---------- Data to examine
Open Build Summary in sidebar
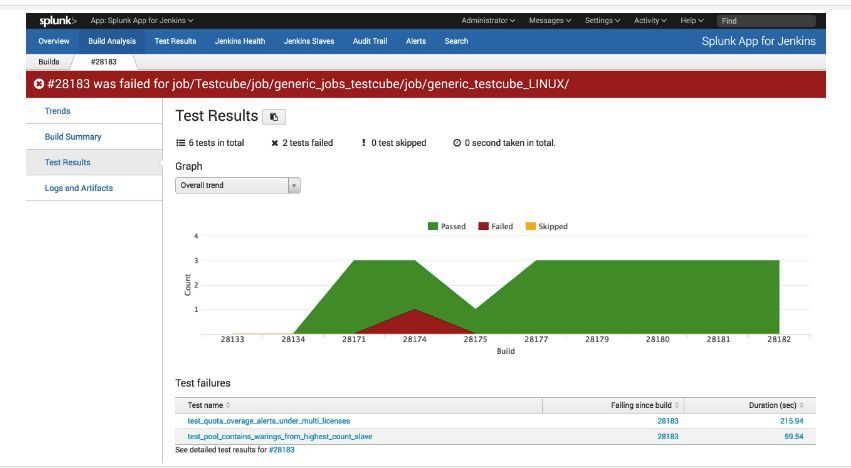The width and height of the screenshot is (851, 468). pyautogui.click(x=73, y=137)

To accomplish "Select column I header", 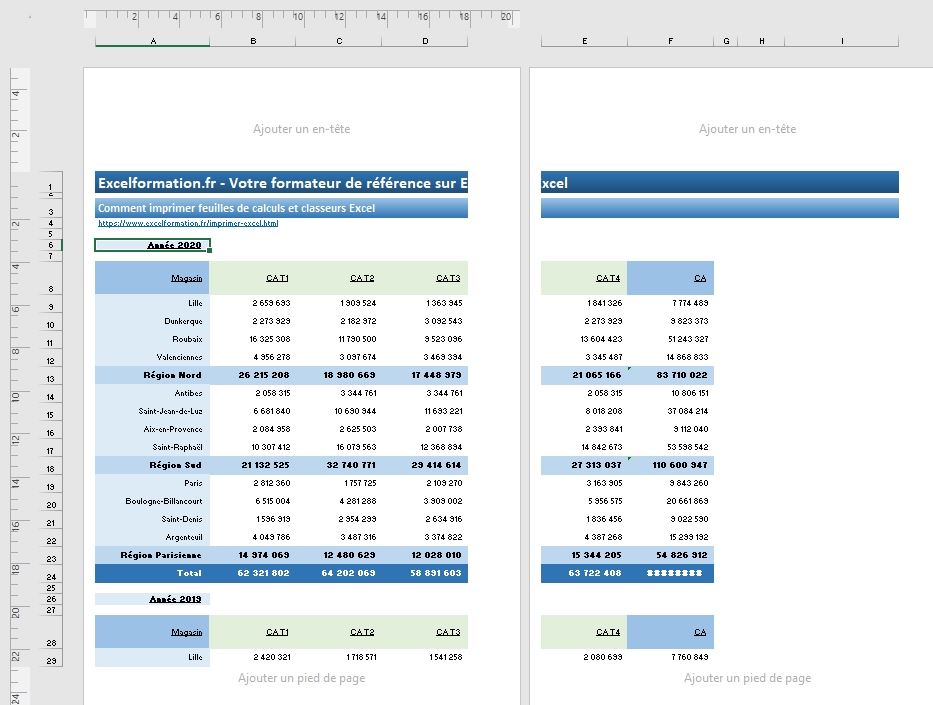I will pyautogui.click(x=841, y=41).
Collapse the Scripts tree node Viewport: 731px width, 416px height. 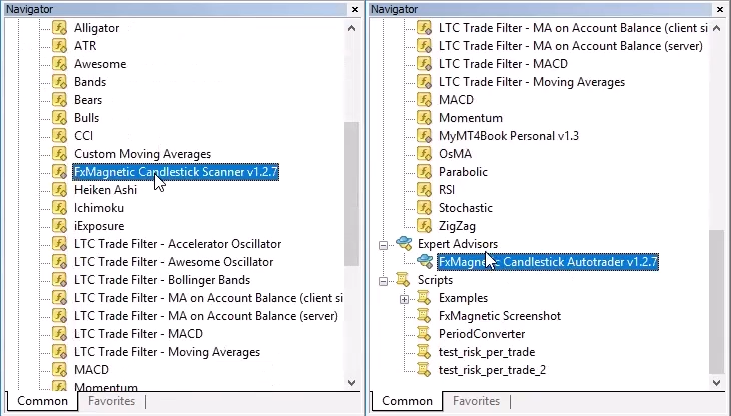384,280
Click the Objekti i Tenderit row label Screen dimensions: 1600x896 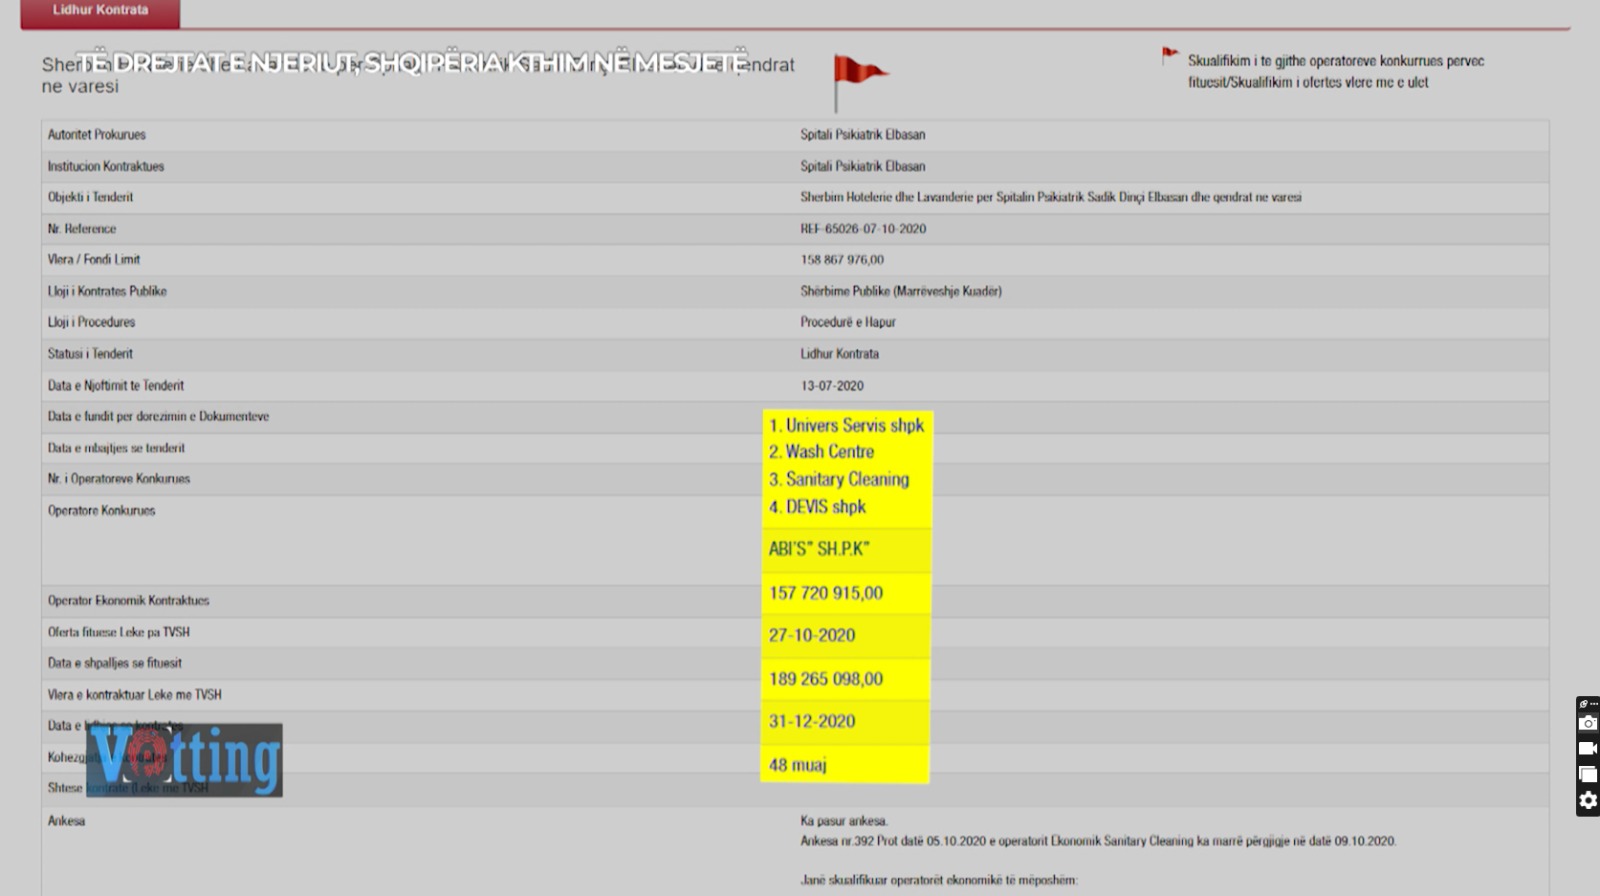click(x=90, y=197)
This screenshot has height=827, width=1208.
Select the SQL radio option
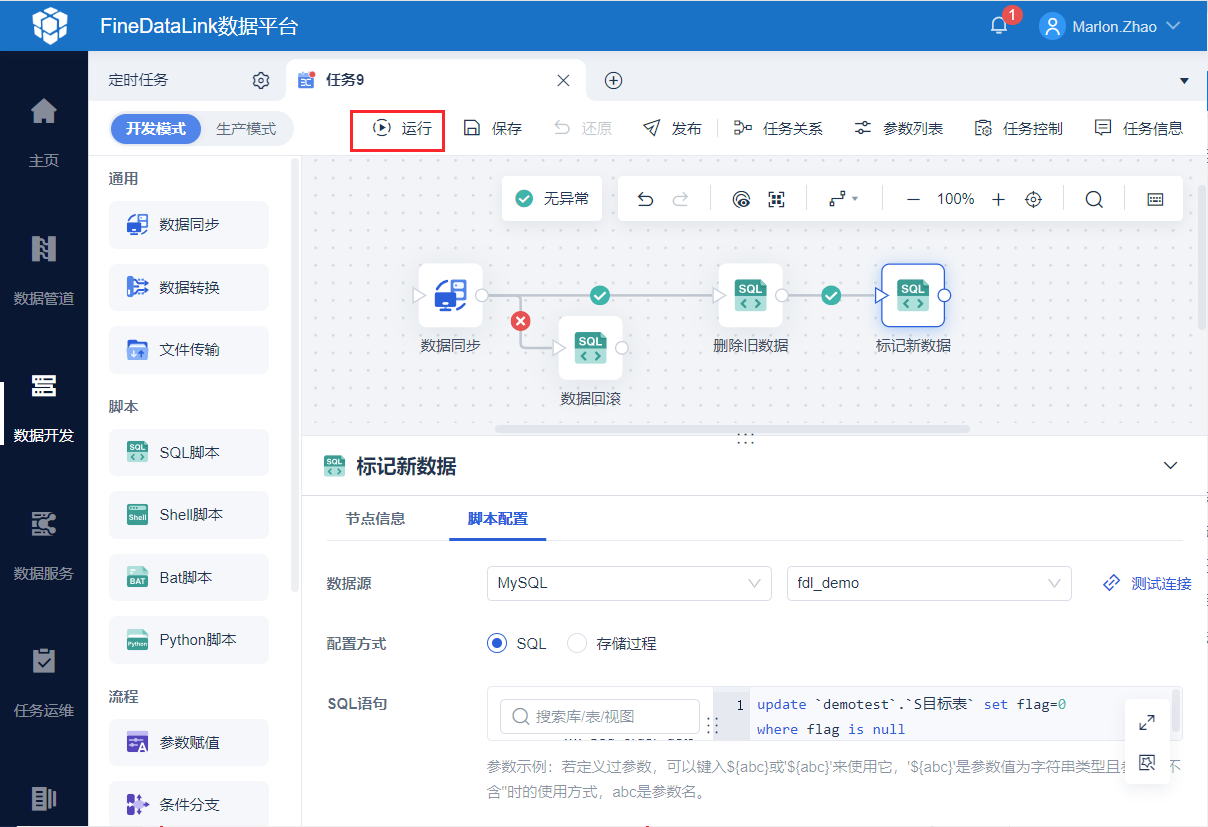517,643
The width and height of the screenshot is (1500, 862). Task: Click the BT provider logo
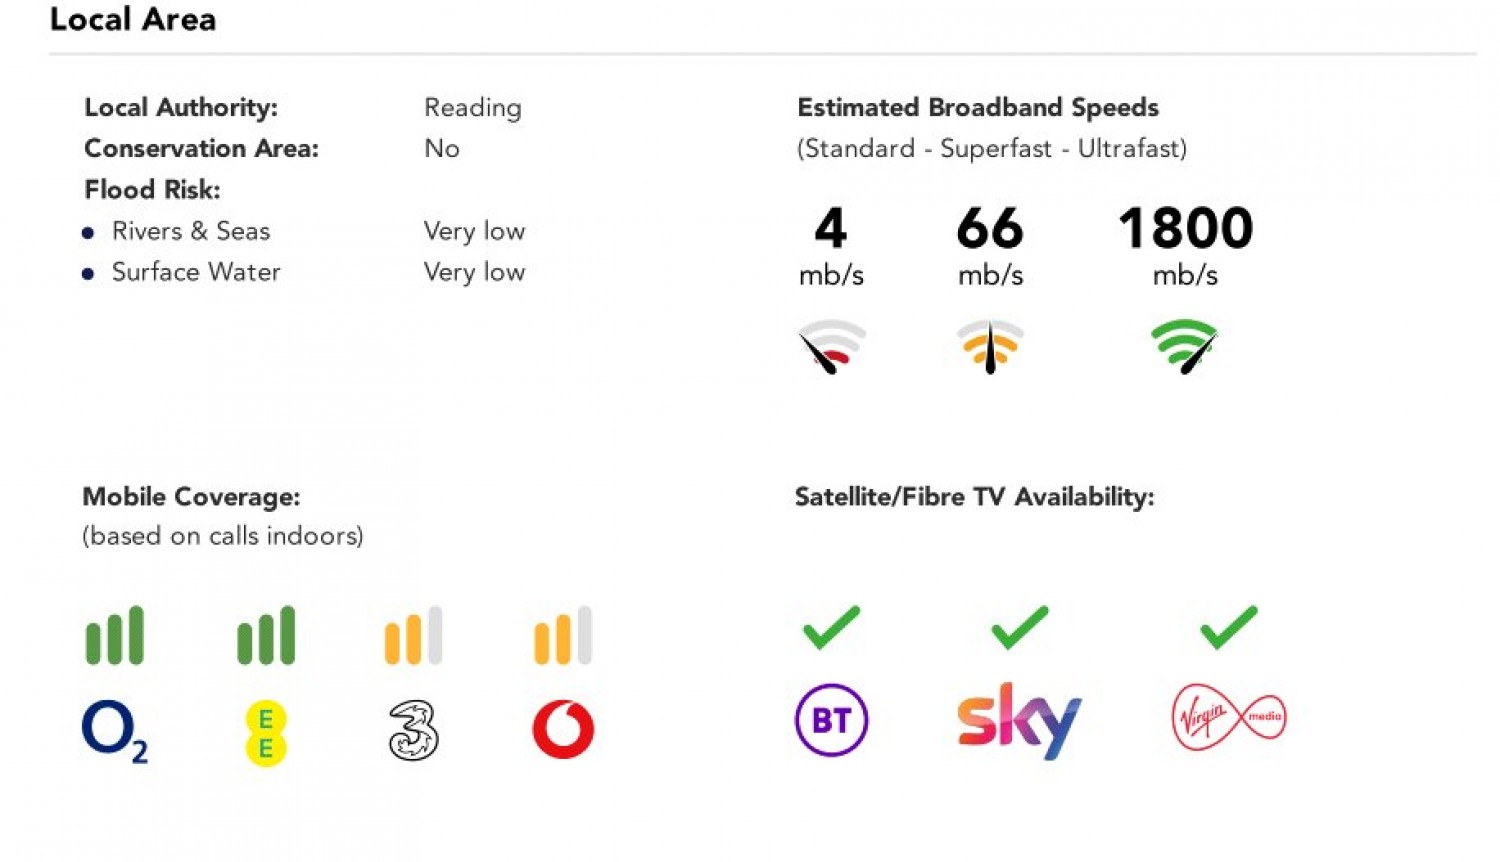pos(831,720)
--------------------
Task directions -> Could you write out again, exactly, the lines from the line containing "This screenshot has height=827, width=1208." through the last line of the records above? Leave out the pictures.

Answer to the exercise ->
This screenshot has height=827, width=1208.
Select the SQL radio option
517,643
The width and height of the screenshot is (1500, 862). Task: Click the BT provider logo
pos(831,720)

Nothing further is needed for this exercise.